Le 11/11/2016 à 11:29, Stephan Eggermont a écrit :
On 10/11/16 21:35, Igor Stasenko wrote:
No, no, no! This is simply not true.
It is you, who writes the code that generates a lot of statistical
data/analysis data, and its output is fairly predictable.. else you are
not collecting any data, but just a random noise, isn't?
That would be green field development. In brown field development, I
only get in when people start noticing there is a problem (why do we
need more than 4GBytes for this?). At that point I want to be able to
load everything they can give me in an image so I can start analyzing
and structuring it.
I mean, Doru is light years ahead of me and many others in field of data
analysis.. so what i can advise to him on his playground?
Well, the current FAMIX model implementation is clearly not well
structured for analyzing large code bases. And it is difficult to
partition because of unpredictable access patterns and high
interconnection.
This is why you look for a general purpose, efficient off-loading
scheme, trying to optimize a general case and get reasonable performance
out of it (a.k.a fuel, but designed for partial unloading / loading:
allow dangling references in a unit of load, focus on per-page units to
match the underlying storage layer or network).

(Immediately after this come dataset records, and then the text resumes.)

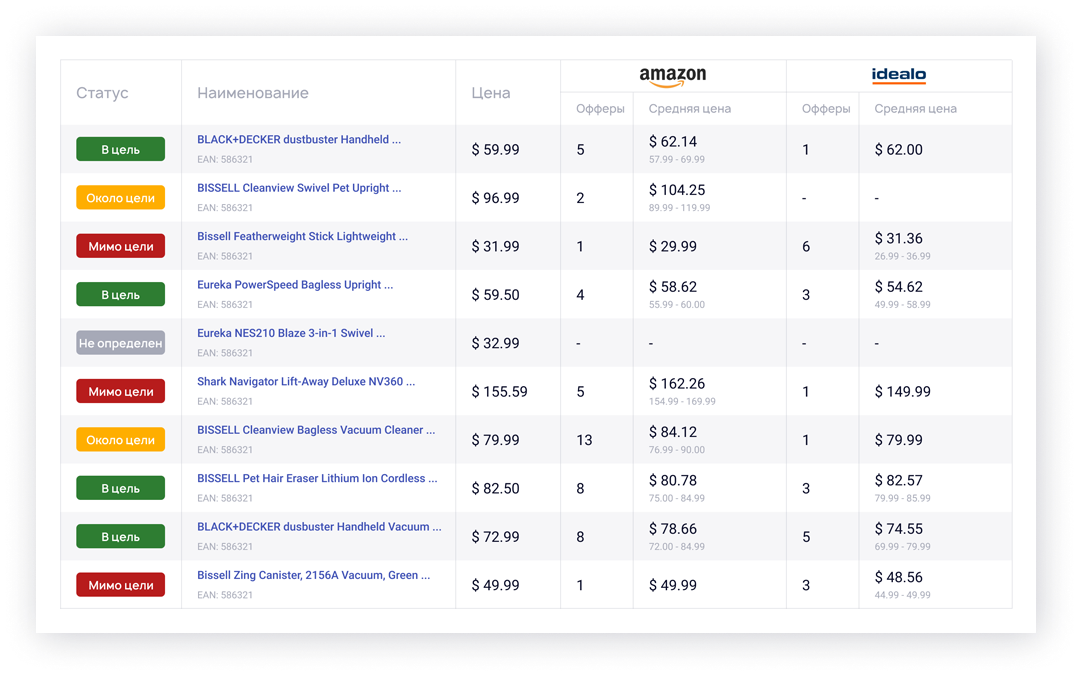Click the Статус column header
The image size is (1080, 677).
pyautogui.click(x=102, y=93)
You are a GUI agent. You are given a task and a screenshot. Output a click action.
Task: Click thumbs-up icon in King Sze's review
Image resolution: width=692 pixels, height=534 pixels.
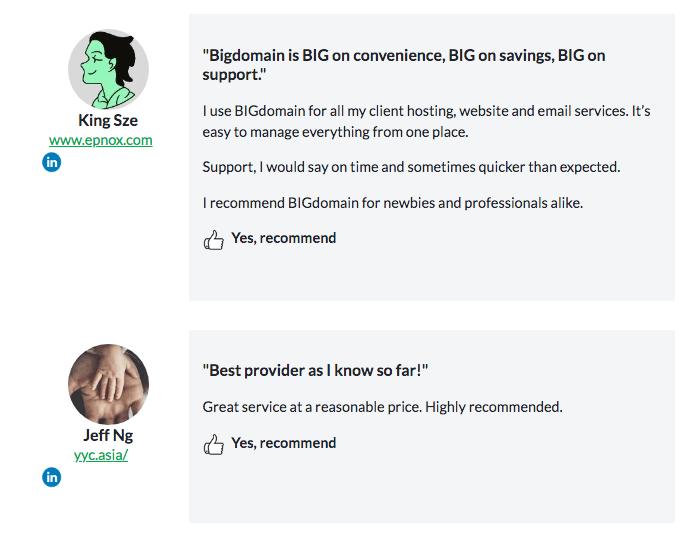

I wrote one such layer for VW a long time ago, but didn't had time to
experiment / qualify some of the techniques in it. There was an
interesting attempt (IMHO ... wasn't qualified) at combining paging and
automatic refinement of application working set, based on previous
experience implementing a hierarchical 2D object access scheme for large
datasets on slow medium (decreased access time from 30 minutes to about
a few seconds).
The other approach I would look is take some of the support code for
such an automatic layer and use it to unload parts of my model;, and I'm
pretty sure that, if I don't bench intensively, I'll get the
partitioning wrong :(
Overall, an interesting subject, totally not valid from a scientific
point of view (the database guys have already solved everything). Only
valid as a hobby, or if a company is ready to pay for a solution.
Thierry